A few things to consider in your contracts:

  • Be sure your EHR vendor agreements specify who owns the data and make sure that a data “black-out” is not a remedy the vendor can use if there is a contract dispute.
  • Remember that data backup is a HIPAA compliance requirement.  Covered entities must maintain retrievable, exact copies of ePHI, so inability to provide care following data “black-out” may reveal HIPAA compliance failures.
  • Specify that the data must be returned to the provider if the agreement is terminated by either party for any reason. Providers have medical record retention obligations under state law whether or not their EHR vendor is still in business.
  • Clearly delineate each party’s obligations in your agreements – who, what, when, and how.

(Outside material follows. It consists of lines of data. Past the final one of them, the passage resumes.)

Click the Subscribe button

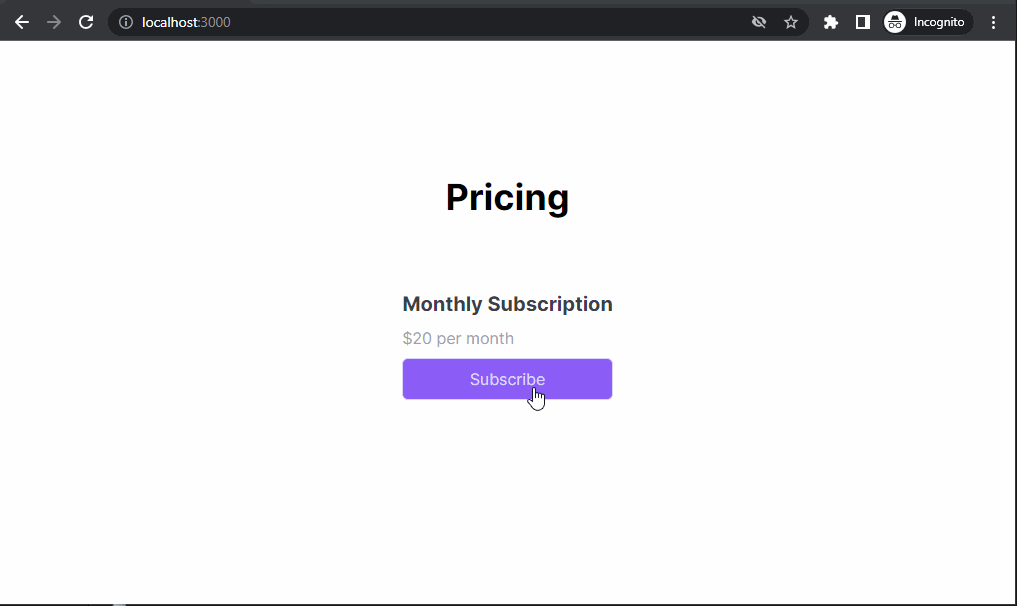507,379
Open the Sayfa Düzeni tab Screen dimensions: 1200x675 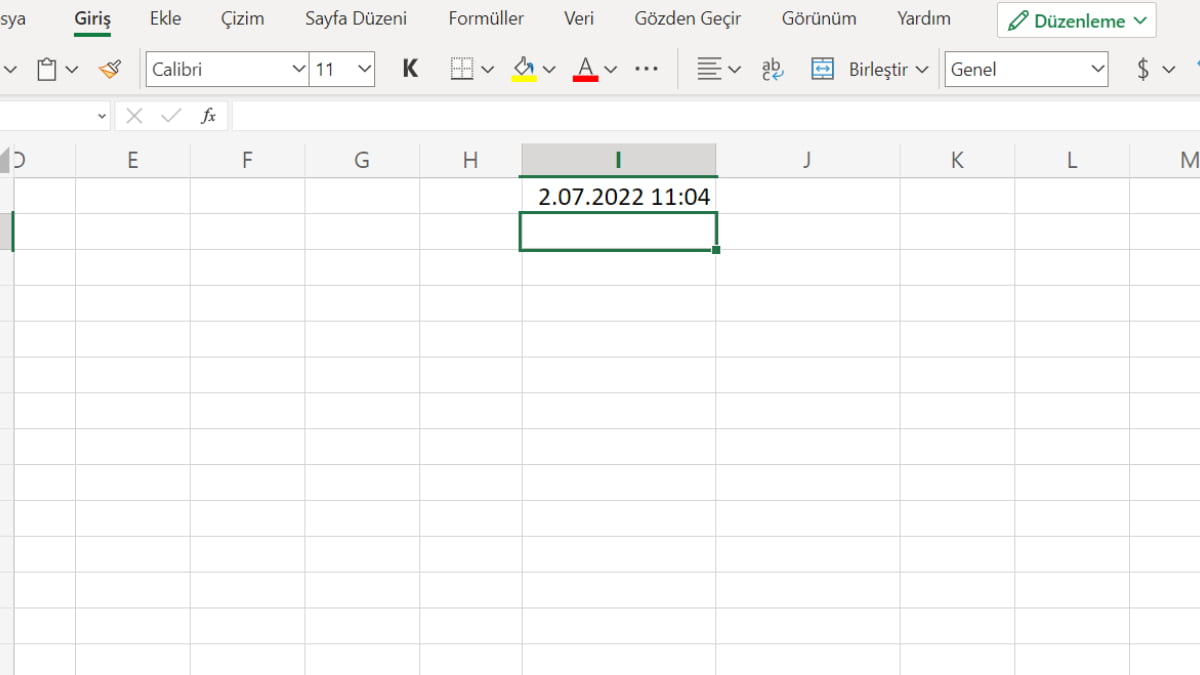point(356,19)
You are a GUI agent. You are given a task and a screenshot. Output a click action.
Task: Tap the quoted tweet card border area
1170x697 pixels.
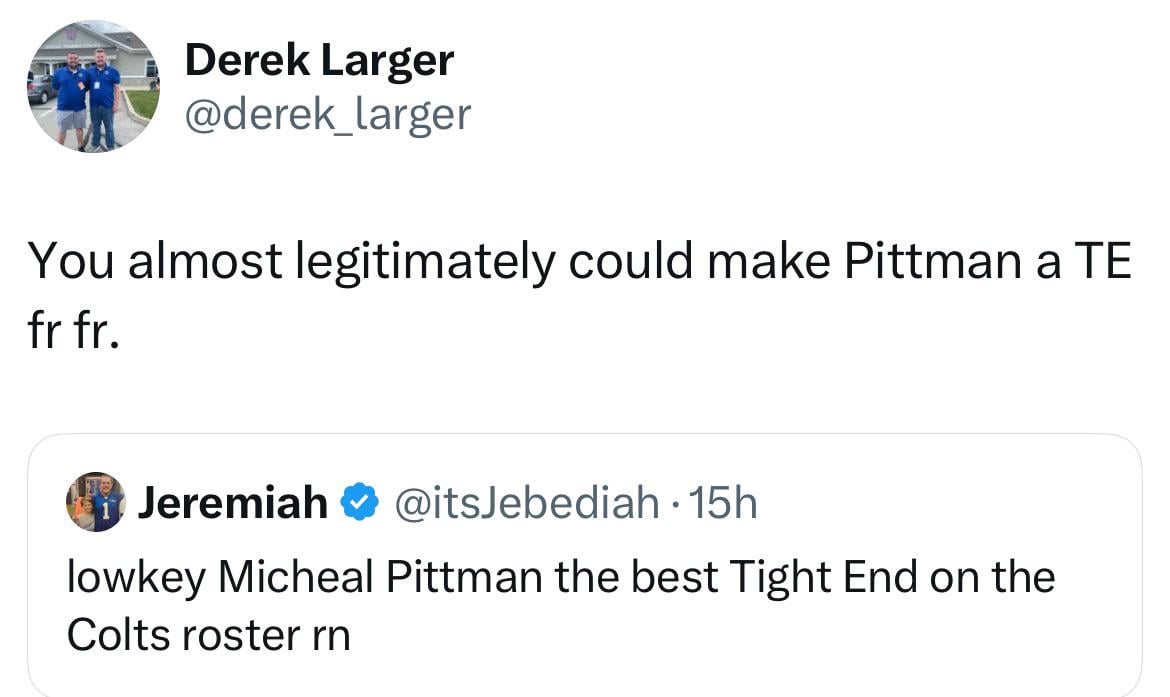[x=600, y=437]
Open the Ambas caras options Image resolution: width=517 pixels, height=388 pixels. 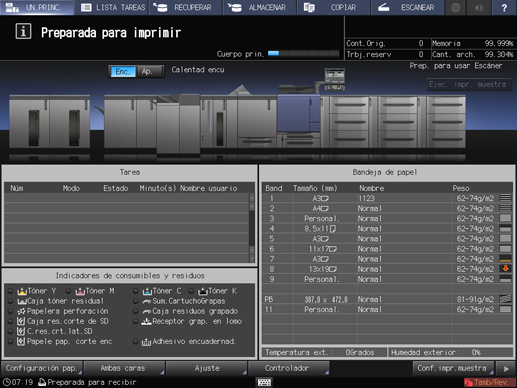coord(124,368)
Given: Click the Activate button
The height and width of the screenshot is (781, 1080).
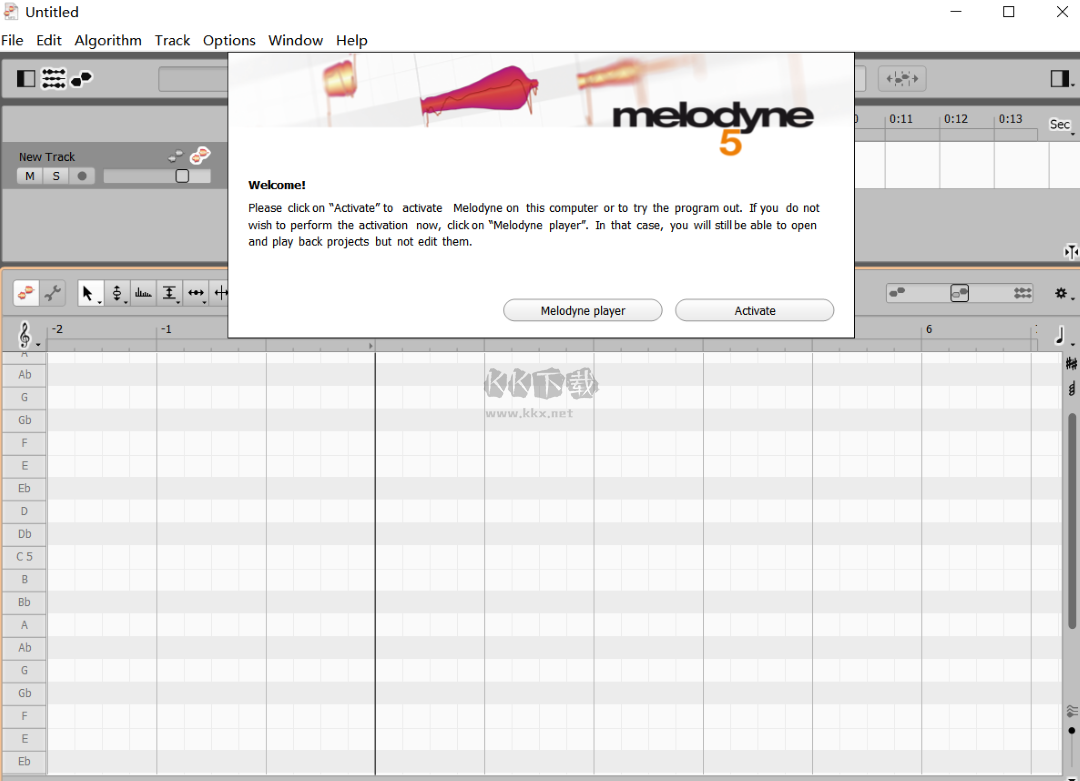Looking at the screenshot, I should coord(754,310).
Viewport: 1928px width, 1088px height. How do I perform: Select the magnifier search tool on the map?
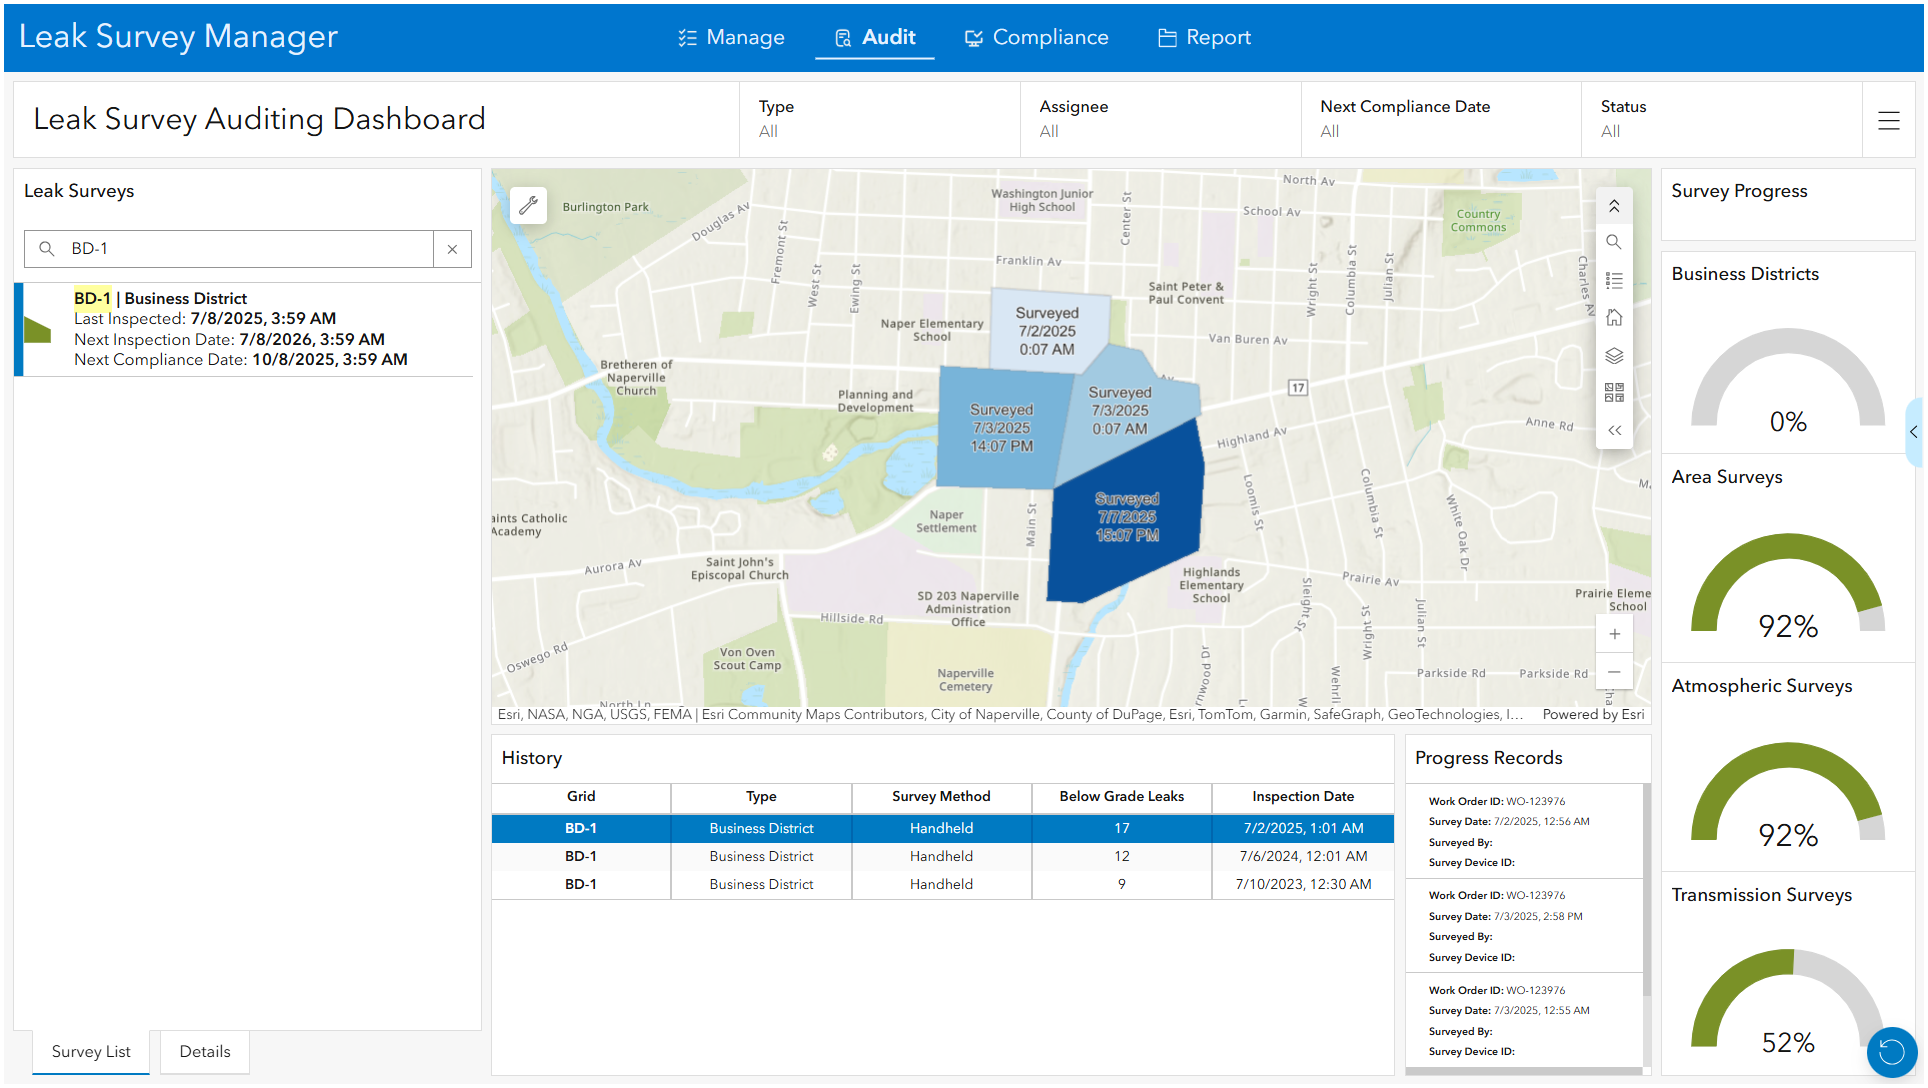(x=1614, y=241)
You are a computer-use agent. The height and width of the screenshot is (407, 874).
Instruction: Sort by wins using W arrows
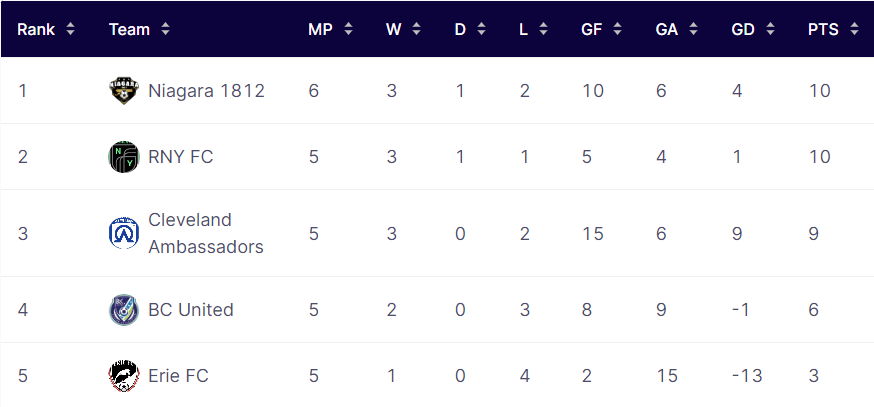pos(417,29)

These are just a few of many issues you will need to consider when negotiating and entering into EHR vendor contracts.  The small practice in Maine provides a cautionary tale and a reason to review your existing agreements to see if they need more clarity.  A common mantra of health care reform (including the push for EHRs) is the triple aim: improved patient experience, improved population health, and reduced per capita costs. But a break-down in the new and improved system doesn’t advance any of these aims.  At the end of the day, patient safety is paramount to all of the parties – and where technology has its limits, the parties should understand in advance where the data will be.